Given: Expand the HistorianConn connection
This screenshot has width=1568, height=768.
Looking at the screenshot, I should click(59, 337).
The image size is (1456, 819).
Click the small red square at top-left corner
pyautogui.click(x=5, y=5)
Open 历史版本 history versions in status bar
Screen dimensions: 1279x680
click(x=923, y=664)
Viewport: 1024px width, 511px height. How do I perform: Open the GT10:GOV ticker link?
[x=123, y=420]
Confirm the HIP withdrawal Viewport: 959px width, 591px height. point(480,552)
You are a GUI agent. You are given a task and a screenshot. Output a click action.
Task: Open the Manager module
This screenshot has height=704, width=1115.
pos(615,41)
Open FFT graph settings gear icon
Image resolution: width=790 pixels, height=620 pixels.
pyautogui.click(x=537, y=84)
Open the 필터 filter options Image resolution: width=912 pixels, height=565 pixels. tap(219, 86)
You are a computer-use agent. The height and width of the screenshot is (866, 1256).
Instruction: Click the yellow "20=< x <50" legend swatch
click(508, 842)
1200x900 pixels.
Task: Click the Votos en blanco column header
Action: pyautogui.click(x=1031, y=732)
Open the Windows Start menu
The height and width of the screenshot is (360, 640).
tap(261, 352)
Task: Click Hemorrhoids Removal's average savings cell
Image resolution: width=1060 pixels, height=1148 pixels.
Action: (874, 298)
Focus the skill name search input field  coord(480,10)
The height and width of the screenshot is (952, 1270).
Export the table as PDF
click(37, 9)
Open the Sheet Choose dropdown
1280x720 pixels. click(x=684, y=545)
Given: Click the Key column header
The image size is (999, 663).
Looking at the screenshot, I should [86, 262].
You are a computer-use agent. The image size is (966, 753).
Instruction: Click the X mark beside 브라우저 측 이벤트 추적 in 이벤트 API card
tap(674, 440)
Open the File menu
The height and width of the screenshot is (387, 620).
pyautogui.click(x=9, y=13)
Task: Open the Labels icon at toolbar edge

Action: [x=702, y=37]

(WHAT TO PRODUCE)
Only the final stretch of the entries above is needed: print exactly the lines from the line containing "Export the table as PDF" through the last one.

(WRITTEN ANSWER)
Export the table as PDF
click(37, 9)
Open the Sheet Choose dropdown
1280x720 pixels. click(x=684, y=545)
Given: Click the Key column header
The image size is (999, 663).
Looking at the screenshot, I should [86, 262].
You are a computer-use agent. The image size is (966, 753).
Instruction: Click the X mark beside 브라우저 측 이벤트 추적 in 이벤트 API card
tap(674, 440)
Open the File menu
The height and width of the screenshot is (387, 620).
pyautogui.click(x=9, y=13)
Task: Open the Labels icon at toolbar edge

Action: [x=702, y=37]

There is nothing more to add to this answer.